The words ‘adultery’ and ‘fornication’ in the Bible are distinct in meaning from each other, but at times may overlap. Whether this occurs or not depends on the context of the passages in question.
The Use of ‘Adultery’
Adultery is a sexual act that violates the covenant of marriage. There are, however, other occasions when the word is used in a more spiritual sense. ‘Adultery’ sometimes can refer to idolatry. Ezekiel 23 is one of those cases (From what I can gather, ‘adultery’ is not used in Ezekiel 24). In Ezekiel 23, God is presenting a metaphor for Samaria and Jerusalem and comparing them to two adulterous sisters. These sisters were married (figuratively speaking) to God and were engaging in sexual sin and taking up idols. This sort of usage also occurs in Revelation 2:22. These are the only two examples of this kind of usage for ‘adultery’ that I can think of. Adultery can also occur in the heart because as far as God is concerned, lusting after another man’s wife or another woman’s husband is as bad as a physical act of sexual immorality (Matthew 5:28). Given that the man who lusts after another man’s wife does not have to be married in order to commit adultery, it is easy to see that an act of adultery does not necessitate that both parties are married.
The Use of ‘Fornication’
Fornication refers to sexual immorality (although it can also be used for ‘idolatry’ and is more commonly used in this way than adultery is). I have seen many scholars and laypeople define fornication as sexual sin that takes place outside of marriage. I do not know how anyone could get this definition from scripture.
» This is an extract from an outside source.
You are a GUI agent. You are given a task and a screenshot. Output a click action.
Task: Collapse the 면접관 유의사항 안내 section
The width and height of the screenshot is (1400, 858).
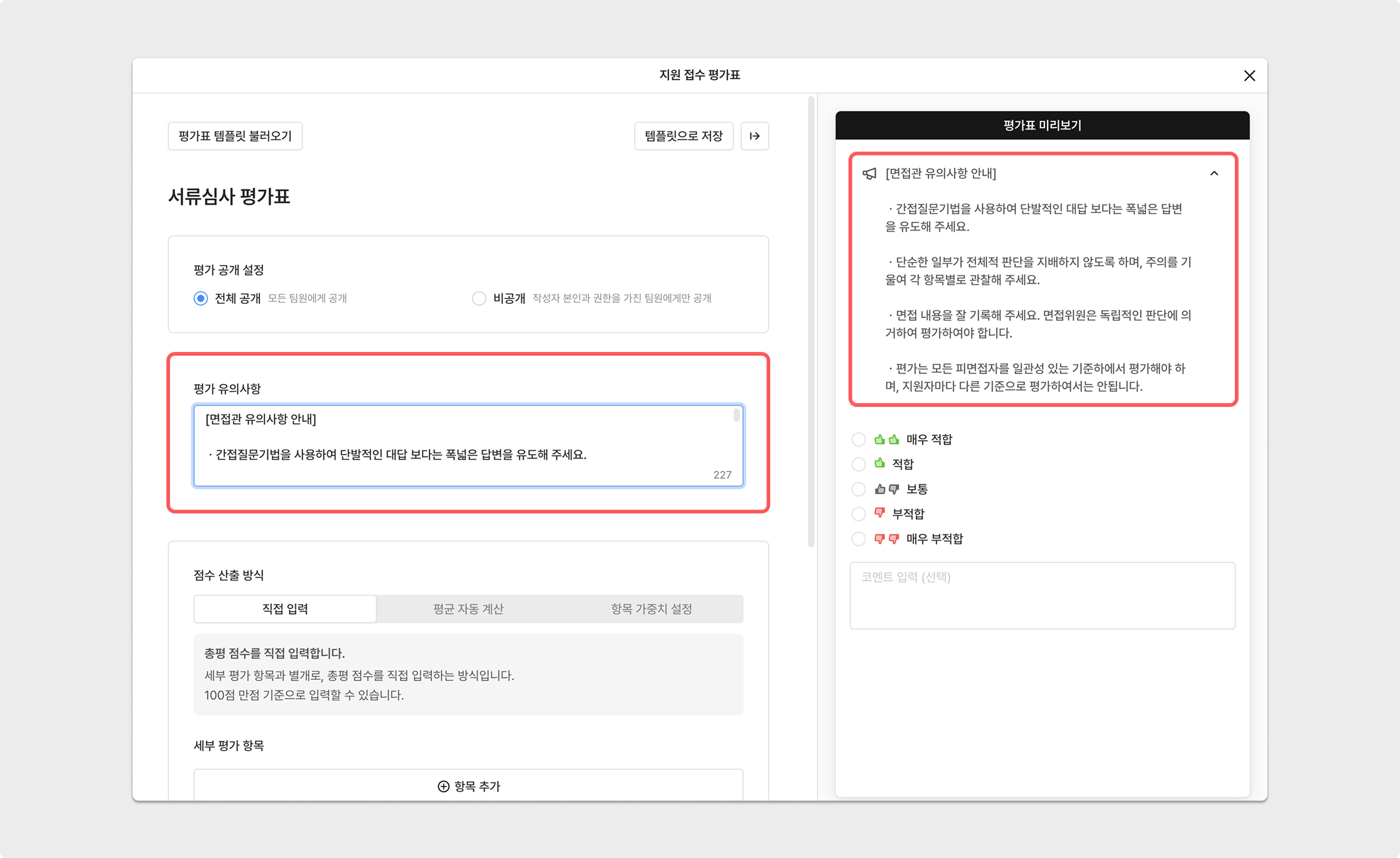pyautogui.click(x=1214, y=174)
Is Fornication the Same as Adultery?
While the definition of fornication is different than the definition of adultery, there are times when the usage of the word ‘fornication’ can overlap with ‘adultery.’ For instance, in Matthew 5:32 Jesus says, “But I say to you that everyone who divorces his wife, except on the ground of sexual immorality [fornication], makes her commit adultery, and whoever marries a divorced woman commits adultery.” Clearly, in this scenario, the husband may justly divorce his wife if any type of sexual immorality takes place. Fornication is more of a general term than adultery (which has a more specific meaning). Because fornication can refer to sexual immorality in general, it may be said that any committing of adultery is a form of fornication; however, the terms are distinct from each other in the sense that they both have distinct definitions. The debate about whether or not adultery and fornication are one in the same has raged for a long time because the right questions are usually not asked in this debate. Is adultery always fornication? Yes. Based on Matthew 5:32, there is no basis to think otherwise. Is fornication always adultery? No. The Bible refers to a variety of sexual sins that take place between unmarried people. Can the terms be used synonymously? Yes, but only if an act that can be considered adultery is referenced in the passage in question. Are the terms universally synonymous? No because there are sexual sins in the Bible that do not involve married people.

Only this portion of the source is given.